Proteins were isolated from 80-S preribosomal particles and ribosomal subunits of murine L5178Y cells after short and longer periods of incubation with tritiated amino acids. The labeling patterns of ribosomal proteins were compared by two-dimensional polyacrylamide gel electrophoresis. The analysis of isotopic ratios in individual protein spots showed marked differences in the relative kinetics of protein appearance within nucleolar peribosomes and cytoplasmic subunits. Among the about 60 distinct proteins characterized in 80-S preribosomes, 9 ribosomal proteins appeared to incorporate radioactive amino acids more rapidly. These proteins become labeled gradually in the cytoplasmic ribosomal subunits. It was found that one non-ribosomal protein associated with 80-S preribosomes takes up label far more quickly than other preribosomal polypeptides. It is suggested that this set of proteins could associate early with newly transcribed pre-rRNA, more rapidly than others after their synthesis on polyribosomes, and could therefore play a role in the regulation of ribosome synthesis. In isolated 60-S and 40-S ribosomal subunits, we detected five proteins from the large subunit and four proteins from the small subunit which incorporate tritiated amino acids more quickly than the remainder. These proteins were shown to be absent or very faintly labeled in 80-S preribosomal particles, and would associate with ribosomal particles at later stages of the maturation process.

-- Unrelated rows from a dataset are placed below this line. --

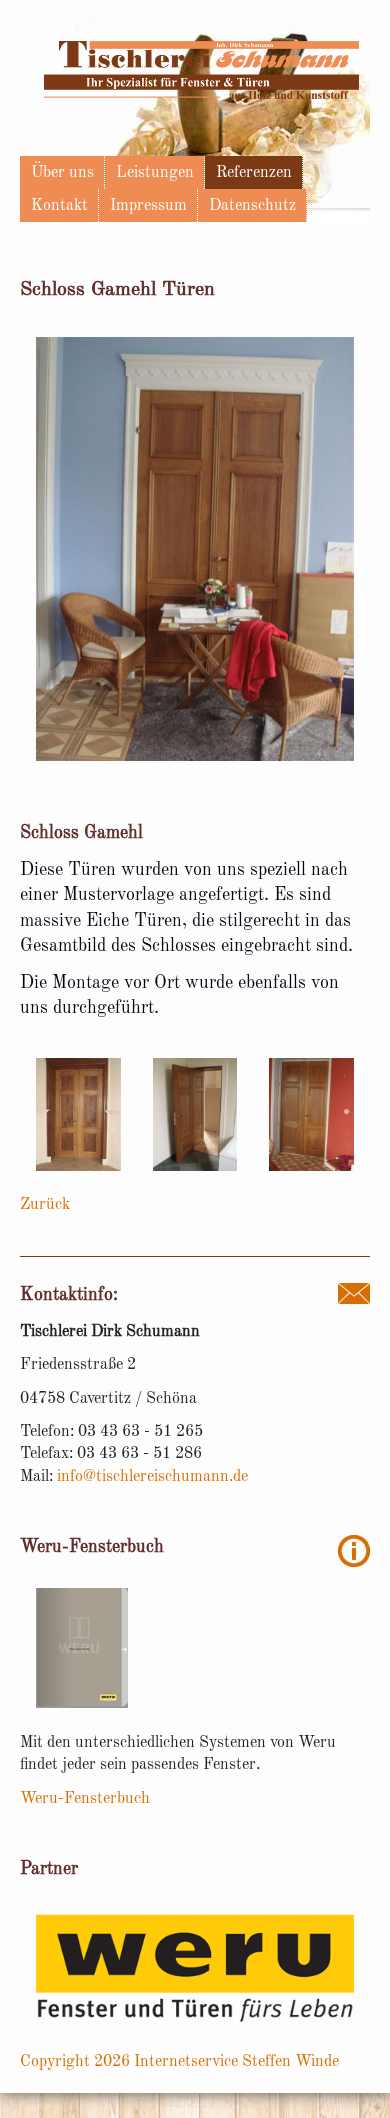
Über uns (62, 173)
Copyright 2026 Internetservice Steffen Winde (179, 2062)
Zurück (45, 1205)
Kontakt (59, 206)
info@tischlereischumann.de (152, 1477)
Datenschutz (252, 206)
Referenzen (254, 173)
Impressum (148, 206)
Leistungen (155, 173)
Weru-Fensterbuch (85, 1799)
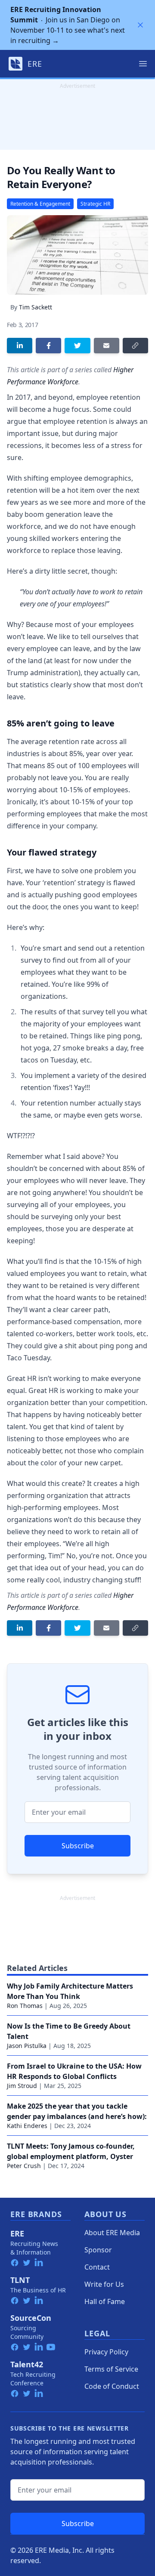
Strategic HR (95, 203)
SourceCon (30, 2318)
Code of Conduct (111, 2386)
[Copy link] (135, 345)
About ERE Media (112, 2232)
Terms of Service (111, 2369)
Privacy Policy (106, 2352)
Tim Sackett (35, 307)
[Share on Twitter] (77, 345)
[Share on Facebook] (48, 345)
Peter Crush (24, 2166)
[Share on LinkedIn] (19, 345)
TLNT (20, 2280)
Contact (97, 2267)
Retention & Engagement (40, 203)
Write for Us (104, 2284)
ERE (17, 2233)
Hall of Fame (104, 2301)
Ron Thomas (25, 2005)
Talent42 (26, 2364)
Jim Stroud (22, 2086)
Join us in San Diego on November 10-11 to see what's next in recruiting (67, 25)
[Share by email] (106, 345)
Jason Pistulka (26, 2046)
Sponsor (98, 2250)
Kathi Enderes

Studies on the distribution of ribosomal proteins in mammalian ribosomal subunits.

Murine L5178Y cell ribosomes were dissociated into subunits either with potassium chloride in the presence of puromycin or with the chelating agent EDTA. The proteins of ribosomal subunits obtained by these different methods were compared by means of bidimensional polyacrylamide gel electrophoresis. KCl-derived 60S and 40S subunits were shown to contain 38 and 31 proteins respectively, 3 of them having identical electrophoretic mobilities. Preparations of EDTA-dissociated ribosomal subparticles contained different proportions of these proteins, and 11 major spots were shared between the EDTA-derived large and small ribosomal subunits. Furthermore, 10 proteins absent from subunits treated by high concentrations of KCl were reproducibly found in EDTA-treated ribosomal subparticles.

Characterization of proteins from nucleolar preribosomes of mouse leukemia cells by two-dimensional polyacrylamide gel electrophoresis.

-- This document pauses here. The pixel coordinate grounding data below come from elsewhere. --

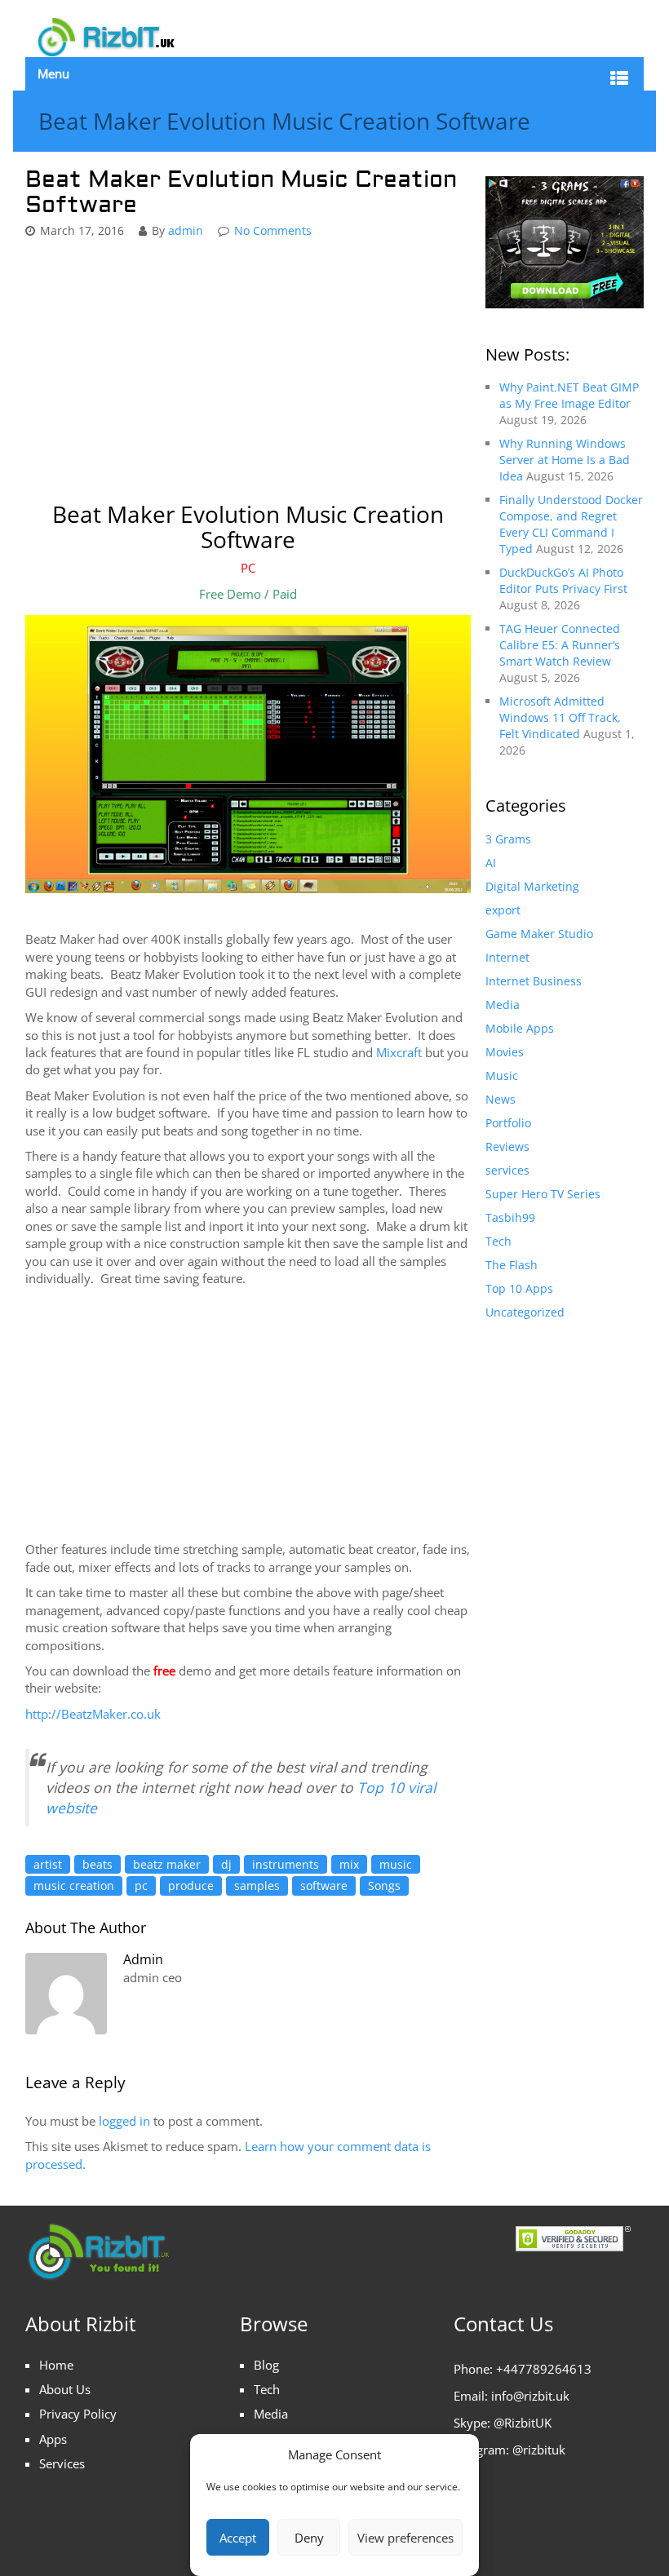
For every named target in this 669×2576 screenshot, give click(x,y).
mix (349, 1864)
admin (185, 230)
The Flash (511, 1265)
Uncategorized (525, 1312)
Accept (237, 2538)
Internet (507, 957)
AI (490, 862)
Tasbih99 (510, 1217)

Proteins of isolated 80-S and 60-S nucleolar preribosomal particles were characterized by means of two-dimensional polyacrylamide gel electrophoresis, in the lymphocytic mouse leukemia cells L5178Y. Their identification and metabolic relationships with ribosomal subunit proteins were investigated using co-electrophoresis of unlabeled polysomal proteins with labeled proteins of either nucleolar preribosomes or ribosomal subunits. The large and small ribosomal subunits contain 40 and 31 proteins, respectively. The nucleolar 80-S preribosomes were analysed after 2 and 5 h of incubation with tritiated valine and leucine and were shown to contain about 55 proteins. Most of them were identical to cytoplasmic ribosomal subunit proteins. The nucleolar 60-S preribosomes contain all the proteins which are common to 80-S preribosomes and large ribosomal subunits, and one additional protein (L10). The ribosomal proteins which were absent from nucleolar particles were found to be labeled in the cytoplasmic ribosomes after the same incubation period. Thus, in addition to the association of the bulk of ribosomal proteins with 45-S RNA within the 80-S preribosomes, results indicate that a group of ribosomal proteins and particularly from the small subunits, become associated at later stages of the maturation process of mammalian ribosomes. It was further shown that a set of 10 proteins, different from ribosomal polypeptides, were present in nucleolar preribosomal particles. Several of them were associated with polyribosomes in the cytoplasm, whereas the others were unique to the nucleolus.